989. Fishing equipment will be monitored for contamination on an annual basis. Typically three pieces of fishing equipment used by local fishermen are monitored (where available and practicable). A beach monitoring probe, such as two thin end window or thin walled Geiger- Müller tubes and a 900 Mini Monitor, can be used. Equivalent probe/rate-meter combinations may also be used.

990. Beta and gamma contact dose rate measurements may be taken on all pieces of fishing equipment where contamination is detected during the annual contamination monitoring exercise.

8.4. DETECTION LIMITS 991. Gamma ray spectrometry can produce a large number of results at the limit of detection or at the minimum reporting level. In order to minimise the presentation of excessive information, results at these levels would only be reported when:

 the radionuclide is one which is in the relevant authorisation;  it has been analysed by radiochemical methods;  it has been reported as being a positive value in the previous years; and  a positive result is detected in any other sample.

992. Naturally occurring radionuclides measured by gamma spectrometry, are not usually reported unless they are intended to establish whether there is any enhancement above expected background levels.

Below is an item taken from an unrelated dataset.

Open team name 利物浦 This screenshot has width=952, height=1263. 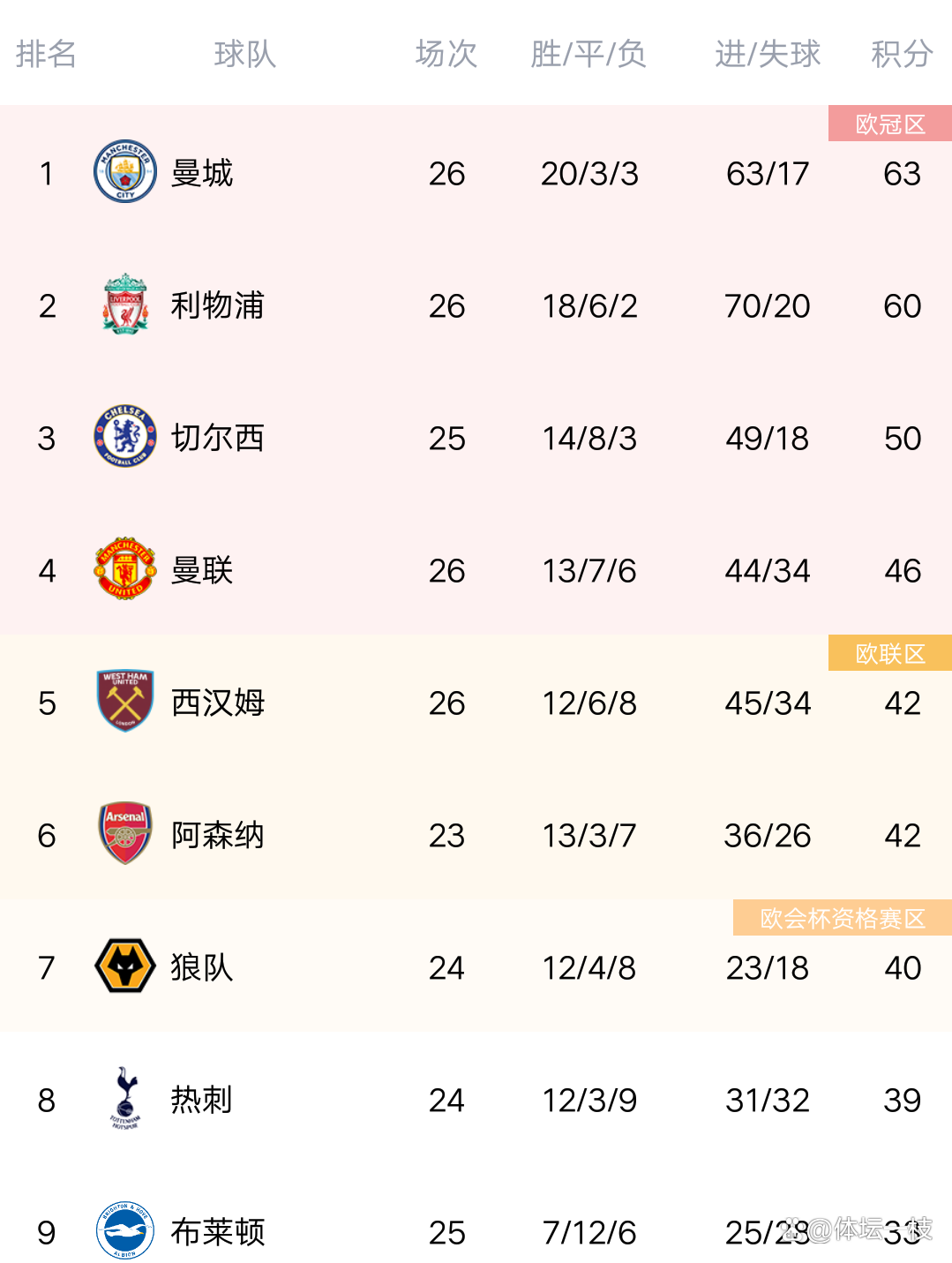[x=218, y=305]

8.5. EXISTING AND FUTURE MONITORING PROGRAMME 993. The geographical locations at which samples and radiation dose rate measurements are taken, are critical to the environmental monitoring programme. The locations should be evenly spread around the station and be at appropriate distances. The survey programme will provide representative data about the levels of radioactivity in the local area and ensure that locations where higher results might be found are sampled.

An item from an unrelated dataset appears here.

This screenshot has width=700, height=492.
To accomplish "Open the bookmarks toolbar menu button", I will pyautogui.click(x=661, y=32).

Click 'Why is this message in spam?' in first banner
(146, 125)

994. All sampling locations will be identified by a national Grid Reference. This will ensure that the sample is always taken from the same place such that representative trends can be compiled. If it is practicable and appropriate to continue data sets from sampling locations that have been used historically, this shall be done through the proposed programme.

995. Sampling frequencies currently defined in the environmental monitoring programme in place at Hinkley Point, are considered to be appropriate and are likely to be maintained for Hinkley Point C.

996. The following table summarises the monitoring arrangements (type of monitoring, type of sampling, location and frequency) in existence for Hinkley Point B.

997. The operator of Hinkley Point C will need to demonstrate that their environmental monitoring programme uses BAT. This is enforced through the Environmental Permit conditions. These requirements apply to the sampling, monitoring, measurement, analysis and assessment methods used in the environmental monitoring programme. The techniques used will be of comparable performance to those currently used.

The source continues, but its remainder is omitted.